The 2015 budget for AHRQ was US$440 million, $24 million less than FY 2014. The budget includes $334 million in Public Health Service (PHS) Evaluation Funds, a decrease of $30 million from FY 2014, and $106 million from the Patient-Centered Outcomes Research Trust Fund, an increase of $13 million above FY 2014.

The FY 2015 budget is intended to ensure the Agency continues its progress on health services research to improve outcomes, affordability, and quality. The budget also supports the collection of information on health care spending and use through the Healthcare Cost and Utilization Project (HCUP) and Medical Expenditure Panel Survey (MEPS).

In July 2018, the National Guideline Clearinghouse (NGC) and the National Quality Measures Clearinghouse (NQMC), two longtime online resources from the AHRQ, were shut down because federal funding ceased to be available to them. Other stakeholders were exploring options for hosting the NGC ; should that happen, it will return to the web.

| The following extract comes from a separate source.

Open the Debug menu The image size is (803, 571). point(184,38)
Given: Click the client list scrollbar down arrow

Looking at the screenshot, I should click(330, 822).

On a continuing resolution, AHRQ’s fiscal year 2025 operating budget is $487 million, the same as fiscal year 2024. AHRQ was appropriated $345 million for the 2026 fiscal year, however as of August 2026, only $15 million in grants had been spent.

==Leadership==
The following persons served as AHRQ director:

| No. | Portrait | Director | Term started | Term ended | Refs. |
| 1 |  | John M. Eisenberg | April 1997 | March 10, 2002 |  |
| acting |  | Carolyn M. Clancy | March 2002 | February 5, 2003 |  |
| 2 | February 5, 2003 | August 2013 |  |
| 3 |  | Richard Kronick | August 2013 | March 18, 2016 |  |
| acting |  | Sharon Arnold | March 19, 2016 | May 1, 2016 |  |
| 4 |  | Andrew Bindman | May 2, 2016 | January 13, 2017 |  |
| acting |  | Sharon Arnold | January 14, 2017 | May 10, 2017 |  |
| 5 |  | Gopal Khanna | May 11, 2017 | January 11, 2021 |  |
| acting |  | David Meyers | January 2021 | February 2022 |  |
| 6 |  | Robert Otto Valdez | February 27, 2022 | January 2025 |  |
| acting |  | Mamatha S. Pancholi | January 2025 | July 2025 |  |
| 7 |  | Roger D. Klein | July 2025 | present |  |

Table notes:

==Divisions==
The Agency has multiple offices and centers including the Center for Evidence and Practice Improvement (CEPI), the Center for Financing, Access and Trends, the Center for Delivery, Organization and Markets, the Center for Quality and Patient Safety, the Office of Management Services, the Office of Extramural Research and Priority Populations, and the Office of Communications. The Office of Communications was previously known as the Office of Communications and Knowledge Transfer.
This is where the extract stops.